In making decisions about cabinet appointments, prime ministers and premiers do not have the whole of their legislature to choose from, but are limited to those from the party that wins the most seats. Viewing women's success this way illustrates that Alberta, Ontario and British Columbia not only have more women elected overall, but the governing party also has more than 30 per cent female members. In Alberta, 48 per cent of the NDP caucus is female. The Liberal governments in Ontario and British Columbia each have about one-third female members. For the federal Conservatives, the pool of female parliamentarians is only 22 per cent.

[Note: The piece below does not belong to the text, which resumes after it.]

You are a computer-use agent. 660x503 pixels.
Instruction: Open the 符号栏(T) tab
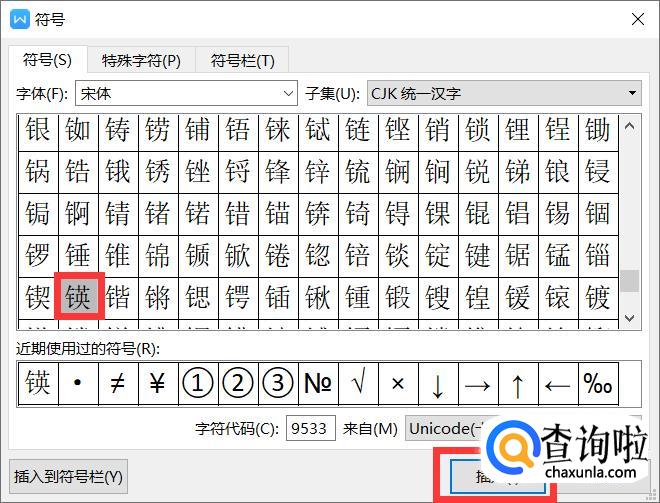click(x=242, y=61)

Currently, 66 women hold cabinet positions in all federal, provincial and territorial governments, representing 22 per cent of all executive positions in Canadian government. The new Alberta government has the highest proportion of female cabinet ministers, at 50 per cent. The B.C. cabinet comes second, with 45 per cent women. The federal government and four provinces have women in about one-third of the cabinet positions (Nova Scotia, 33 per cent; Quebec, 32 per cent; Manitoba, 32 per cent; federal government, 31 per cent; Ontario, 30 per cent).

Yet other provinces and territories fall below the average. For example, Nunavut, with nine cabinet positions, has only two women; Saskatchewan, with 18 positions, has only four women. More problematic are PEI, Yukon and Newfoundland and Labrador, each of which have only one female member of cabinet; the Northwest Territories has none.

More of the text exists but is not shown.